Stored data entries
§ §

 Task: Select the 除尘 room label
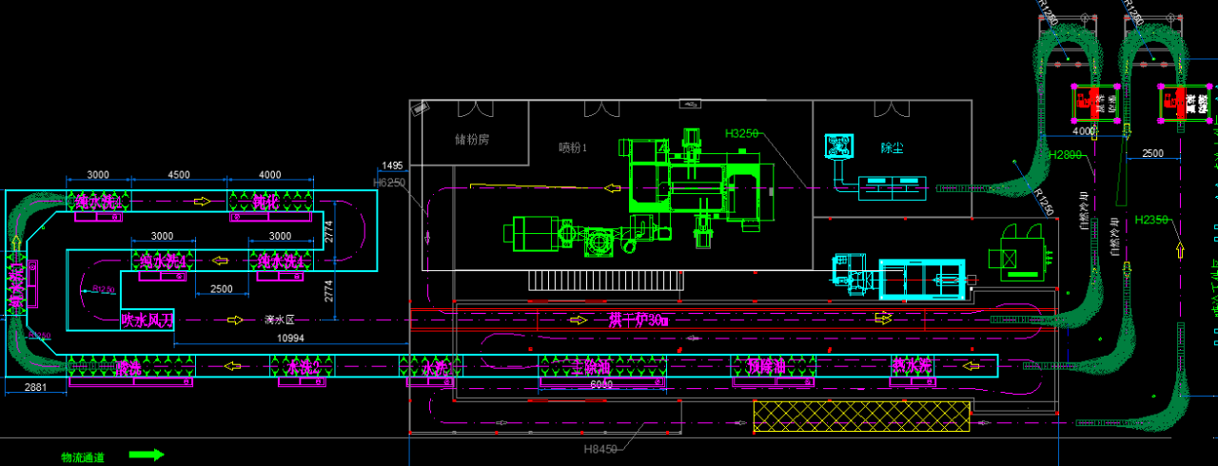point(892,147)
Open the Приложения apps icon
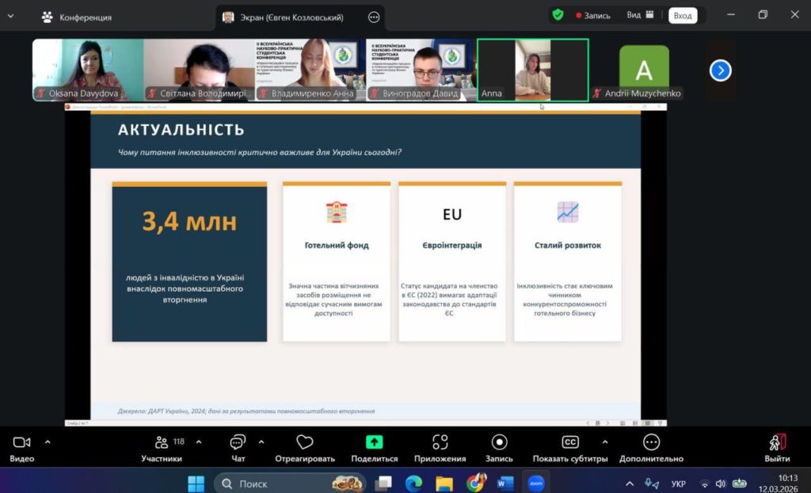811x493 pixels. [x=440, y=442]
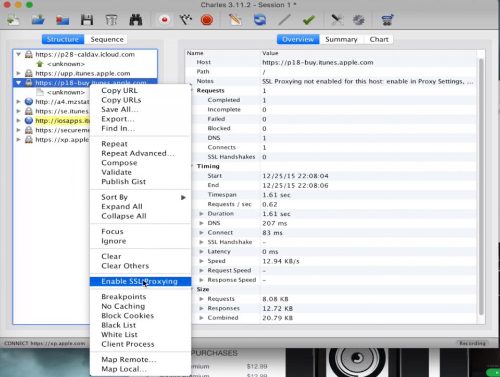Expand the upp.itunes.apple.com tree node
The image size is (500, 377).
[19, 74]
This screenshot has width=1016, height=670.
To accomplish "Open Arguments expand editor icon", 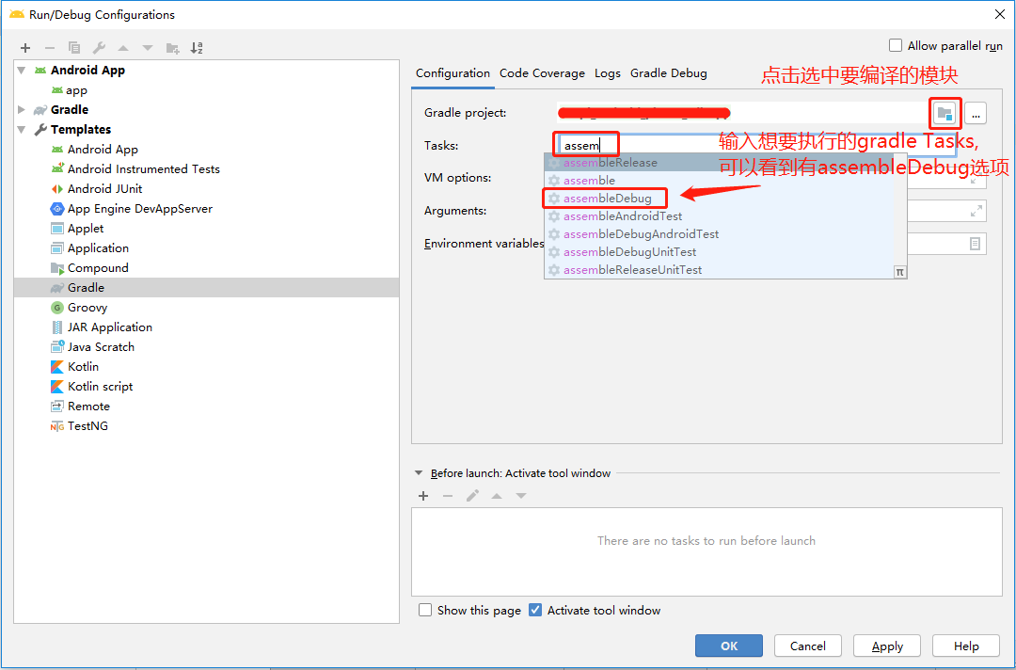I will click(976, 210).
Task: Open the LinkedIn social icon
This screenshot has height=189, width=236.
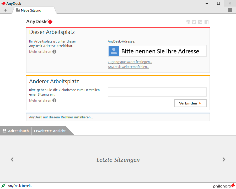Action: click(x=187, y=22)
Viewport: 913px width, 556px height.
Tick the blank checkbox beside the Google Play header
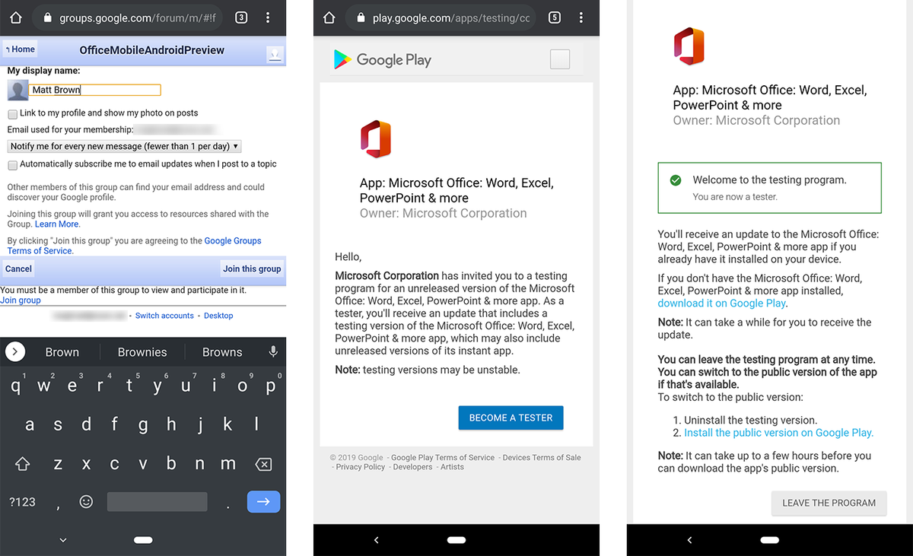pos(560,59)
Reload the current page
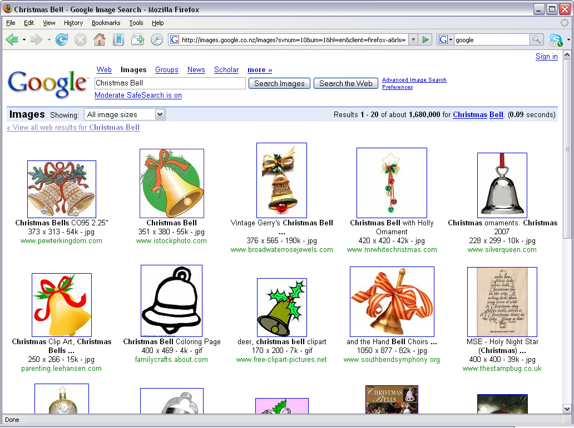The height and width of the screenshot is (428, 574). [x=60, y=39]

§ §

> **Problem requirements**: A word-for-word copy is needed of the lines from the line holding "This screenshot has height=189, width=236." through the end of the records, both included, excluding every picture.

> **Written response**:
This screenshot has height=189, width=236.
Action: click(x=187, y=22)
Viewport: 913px width, 556px height.
Tick the blank checkbox beside the Google Play header
pos(560,59)
Reload the current page
The height and width of the screenshot is (428, 574). [x=60, y=39]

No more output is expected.